物質は一般に、温度が上昇して高エネルギーになるにつれて固体、液体、気体、プラズマ(荷電粒子集団)へと状態を変化させます。地球上ではプラズマは特殊な装置がないと安定に存続できませんが、宇宙ではほとんどの物質がプラズマで、その存在の様態は2つに大別されます。1つは、重力によって塊となってできる星です。もう1つは、銀河のようにプラズマが渦構造を形成し、重力につぶされることなく安定的に回り続けるものです。
星の内部に閉じ込められたプラズマは非常に高温で高密度となり、水素がヘリウムに変換されるなどの核融合が起こることで、膨大なエネルギーを生み出します。代表的な例が太陽であり、太陽系の惑星に住む私たちは、このエネルギーの恩恵を受けて生命活動を維持しています。そして、星はエネルギーを生み出すだけでなく、元素を合成する「坩堝(ルツボ)」でもあるのです。

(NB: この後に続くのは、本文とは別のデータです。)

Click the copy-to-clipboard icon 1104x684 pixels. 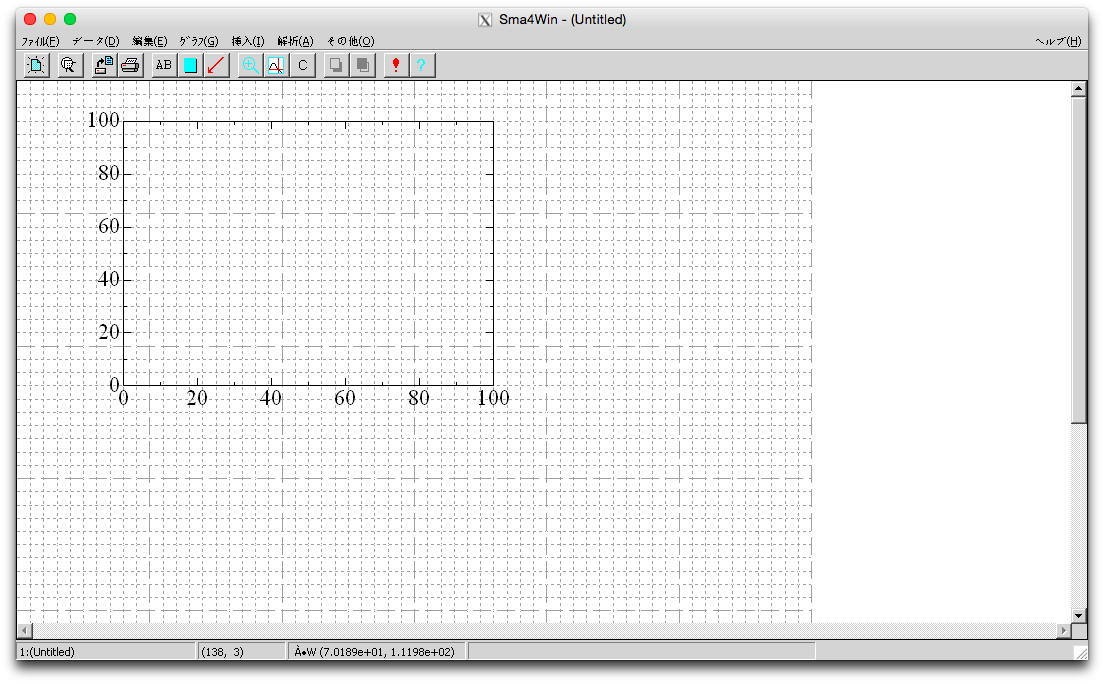pyautogui.click(x=335, y=64)
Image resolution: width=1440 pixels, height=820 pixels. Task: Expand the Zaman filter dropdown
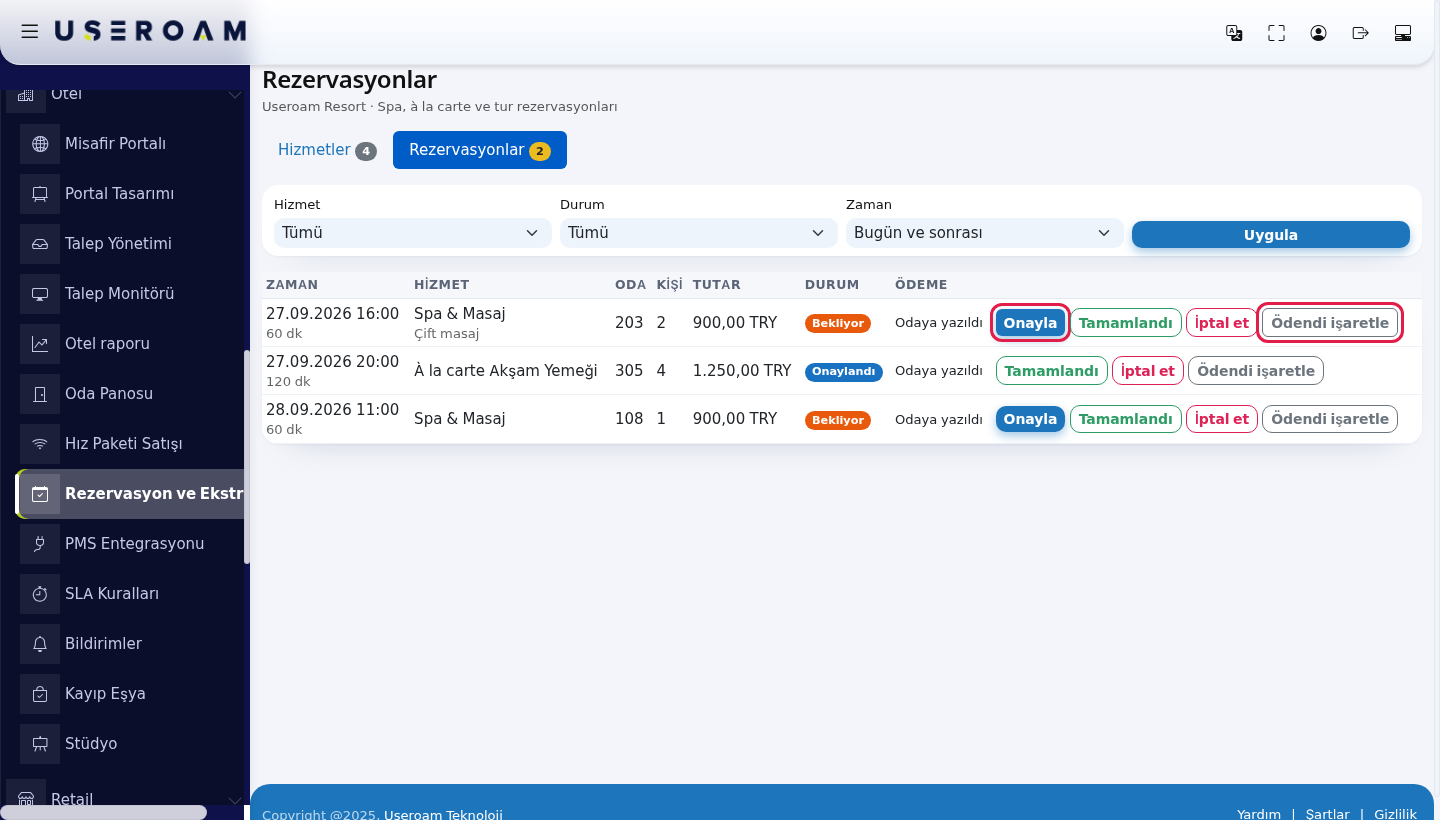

天体磁気圏ではプラズマは渦構造を自発的に形成し、渦の中心部では加速して高温となったプラズマが高密度で集積しています。このメカニズムを応用すれば、星の内部と同様の核融合エネルギーが生成されると考えられます。そこで、自己組織化のメカニズムやプラズマの挙動を調べるユニークな研究が行われています。木星磁気圏の理論モデルに基づき、実験装置で磁気圏型プラズマの渦を生成して観測したところ、渦の中心部に数億℃という高温のプラズマが発生することが確認されたのです。
未来のエネルギーとして実用化が待たれる核融合。星の内部で起こっている超高温高圧な現象をそのまま地球上で再現することはできませんが、磁場を利用して渦の中に安定的にプラズマを閉じ込めることで、先進的な核融合エネルギーを実現できるのではないかと期待されているのです。